La nota musical que más escuchamos no decía relación con lo económico, sino con la madurez de una industria que se ha construido en la adversidad desde cero hace poco más de 40 años, combatiendo un déficit inicial de talentos, infraestructura y tecnología, una gran crisis por un virus llegado de Noruega, fenómenos asociados al cambio climático global como la frecuencia de floraciones algales o desoxigenación del mar, regulaciones excesivas y contradictorias, que han restado dinamismo y competitividad pero también errores como sobreproducciones.
Todo lo anterior ha dejado enseñanzas y hoy, teniendo cerca del 80% de las fiscalizaciones nacionales de la SMA, el estándar de cumplimiento supera el 98% de éstas. Las mortalidades chilenas son significativamente menores a las noruegas, y los factores de conversión de alimentos, indicador clave de sostenibilidad, se han reducido hasta ser de las proteínas más eficientes del mundo.

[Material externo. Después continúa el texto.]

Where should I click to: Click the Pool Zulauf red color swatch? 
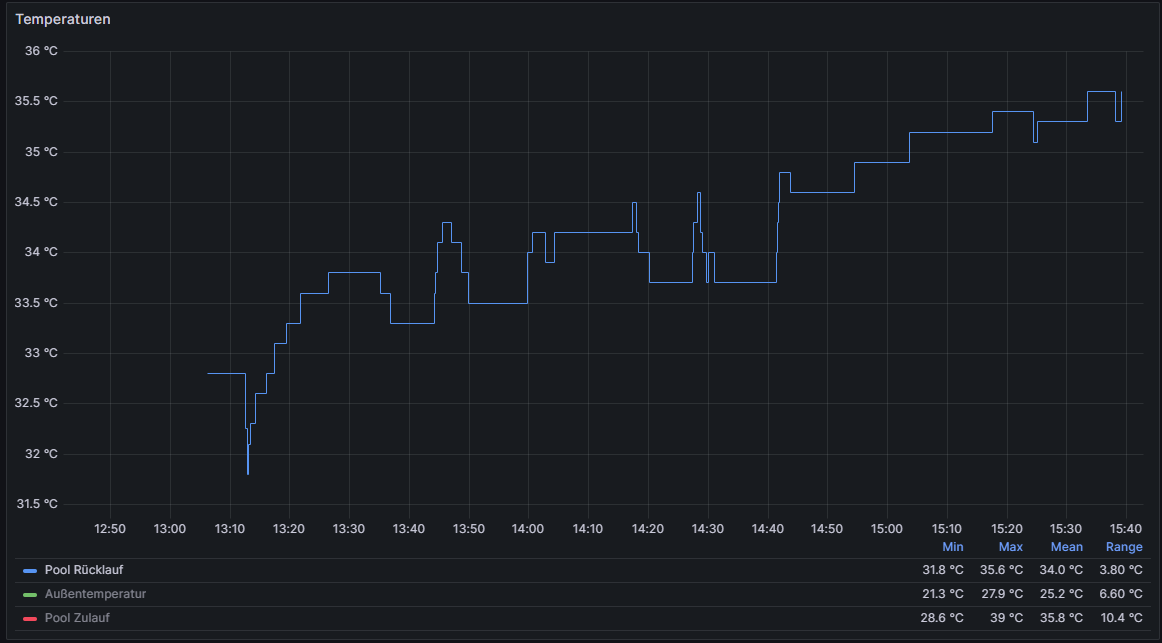click(30, 618)

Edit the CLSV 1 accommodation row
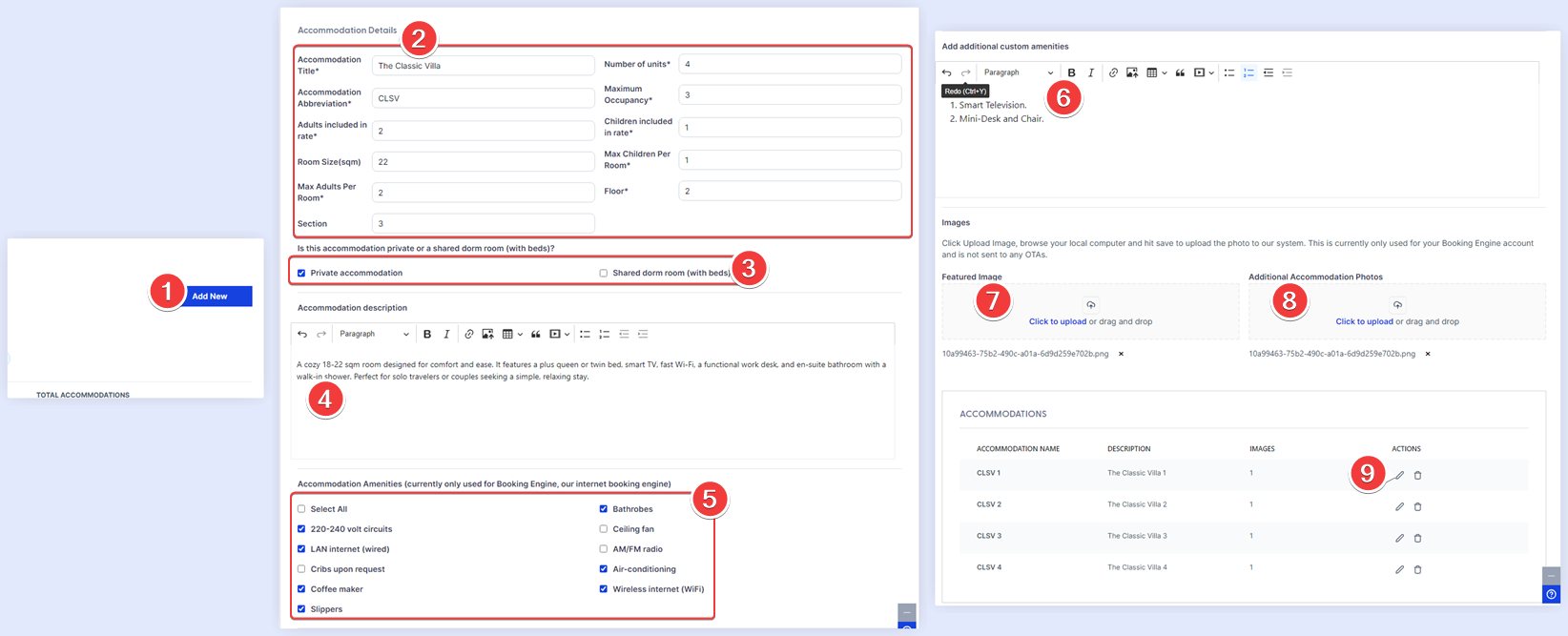1399,476
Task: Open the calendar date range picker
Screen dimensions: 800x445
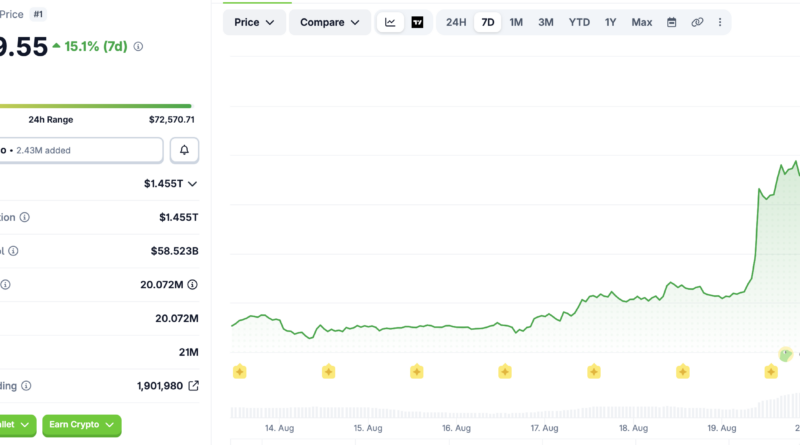Action: point(671,22)
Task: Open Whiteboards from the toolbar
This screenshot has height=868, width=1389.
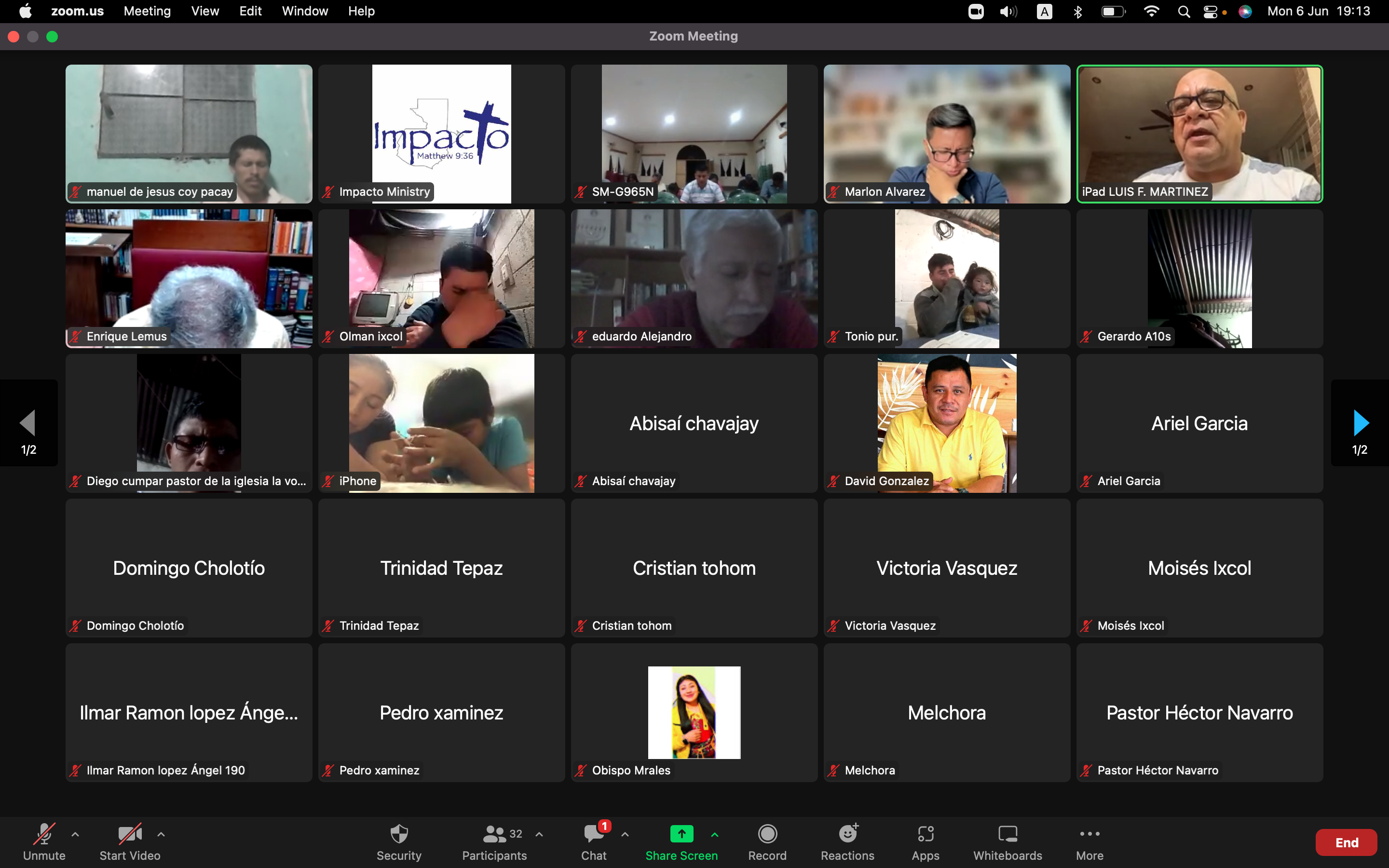Action: [x=1008, y=834]
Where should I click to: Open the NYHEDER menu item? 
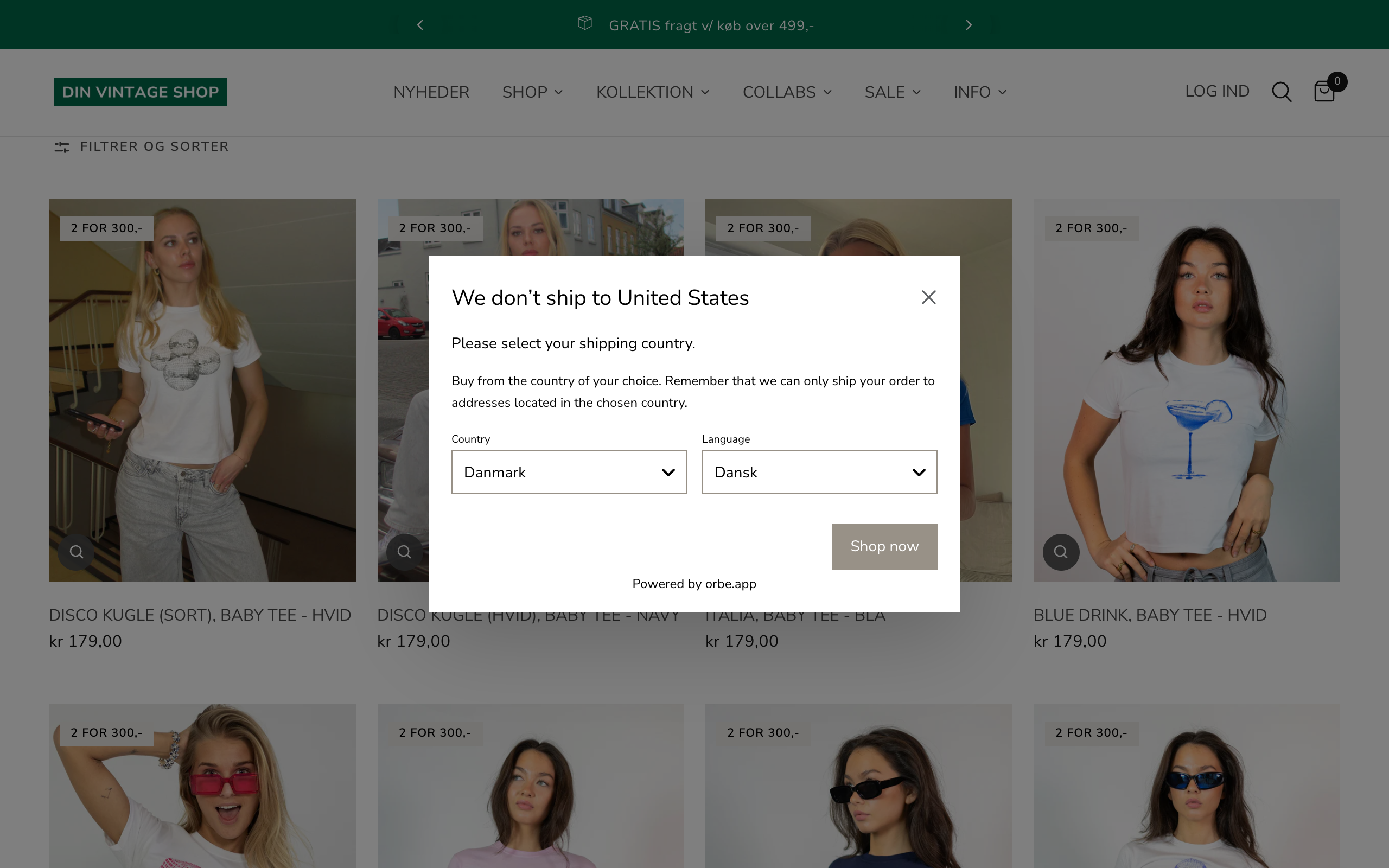pos(431,92)
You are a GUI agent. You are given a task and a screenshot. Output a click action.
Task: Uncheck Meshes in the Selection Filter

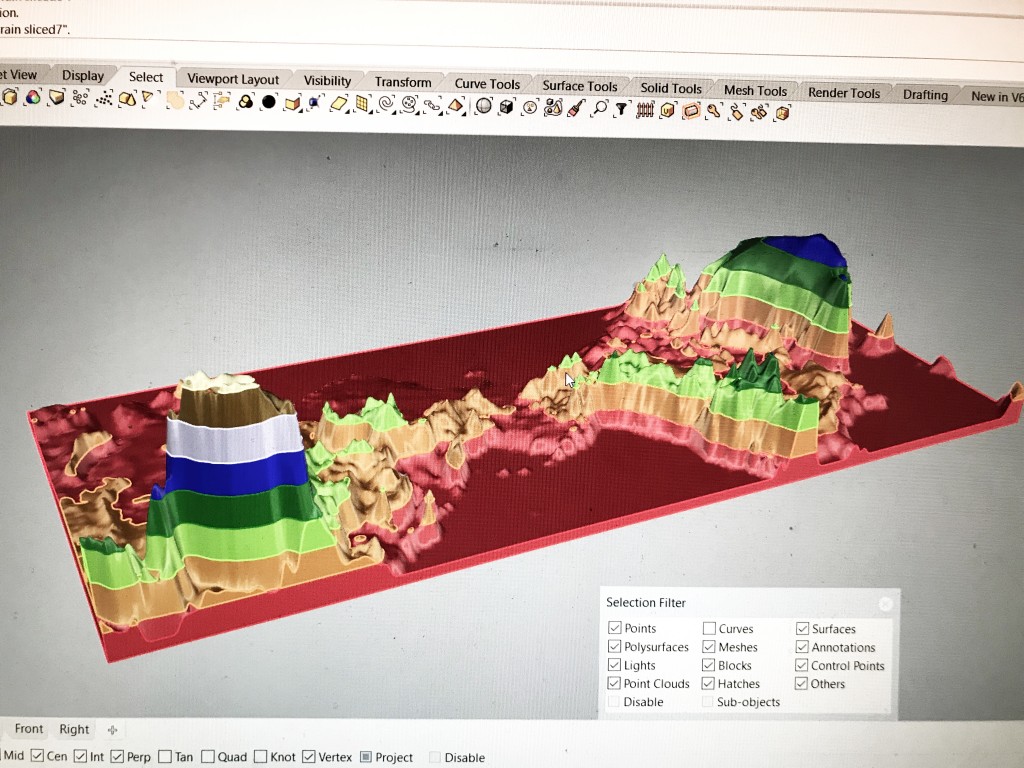click(x=709, y=647)
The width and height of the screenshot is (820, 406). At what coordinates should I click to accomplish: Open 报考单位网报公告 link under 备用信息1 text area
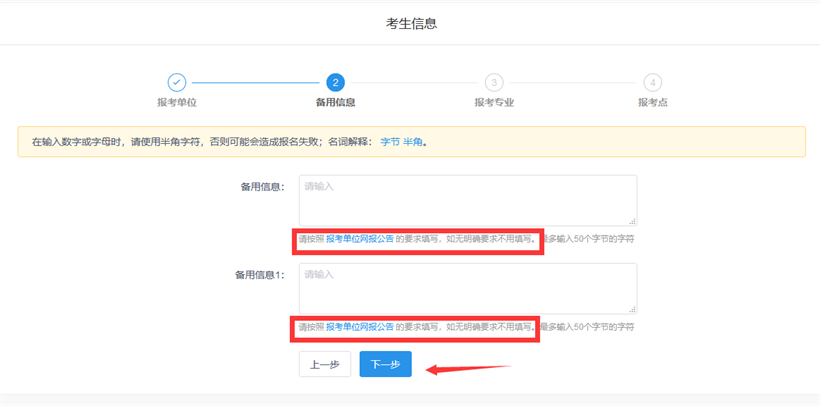[360, 327]
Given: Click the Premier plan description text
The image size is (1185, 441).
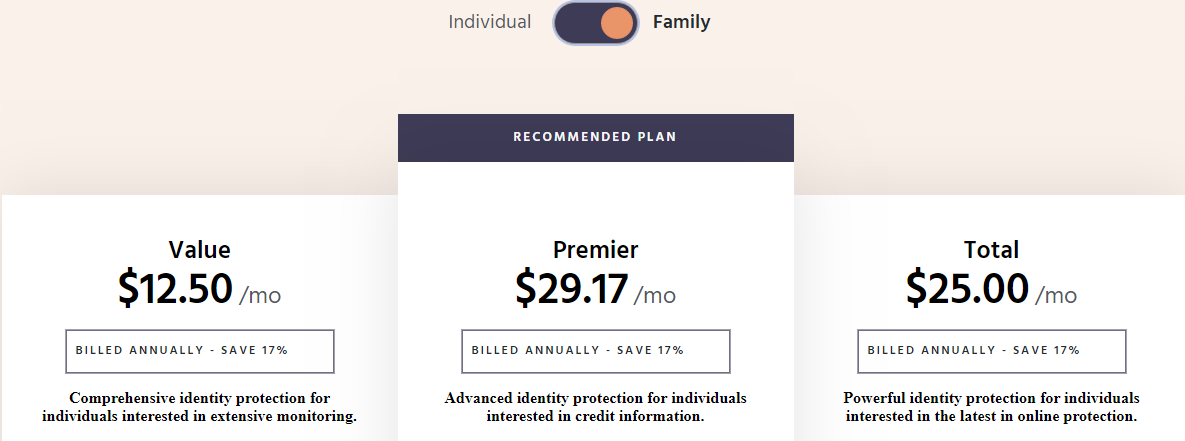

Hoy la salmonicultura está siendo parte de las conversaciones globales sobre la urgencia de cambiar nuestra matriz productiva de alimentos, donde actualmente siendo el 70% de la superficie del Planeta, solo aporta el 5% de los alimentos.
Pero no basta con mirar lo pasado, el desafío es cómo nos preparamos para cumplir el propósito y eso obliga a mirar el futuro. Ese foco inspira el tránsito desde la norma 461 hacia la norma 519, la que incorpora las normas IFRS S1 y S2, respondiendo a las demandas del mercado global para dar nuevos saltos en sostenibilidad.
Estas normas buscan integrar, a lo largo del ciclo de vida y la cadena de valor, estándares ambientales que se conecten con los contables y que permitan mayor trazabilidad, transparencia de objetivos e indicadores que ayuden a la diferenciación.
Según nuestro reciente estudio “Ranking de Madurez del Reporte de Grandes Empresas” elaborado junto con Natura Invest, el sector acuícola alcanza un promedio de 5,3 puntos sobre 7 en su preparación para cumplir con los estándares IFRS S1 y S2, muy por encima de muchas otras industrias nacionales. Las seis empresas evaluadas reportan un 100% de cumplimiento en medición de huella de carbono en Alcances 1 y 2; cinco de ellas ya han avanzado en Alcance 3; todas han identificado riesgos y oportunidades de sostenibilidad y, la mayoría, ha comenzado a vincularlos con impactos financieros. La industria ha aprendido, corregido e innovado.
Y con todos estos avances, aún no logra una “licencia social” proporcional a su contribución económica. Pese a ser el segundo sector exportador del país con US$ 6.400 millones, generar más de 86 mil empleos y creando un ecosistema regional de más de 4.000 pymes en su cadena de valor, la aprobación desde el centro del país aún es tibia, indiferente, distante.
Siguen pesando en la percepción pública episodios pasados que generaron algún impacto ambiental, que ciertamente han sido amplificados por grupos interesados en acabar o jibarizar la industria. Y a diferencia de la minería que ha logrado reposicionarse en torno a la tecnología y la descarbonización, la salmonicultura aún carga en las zonas centrales con una imagen disociada de su realidad actual.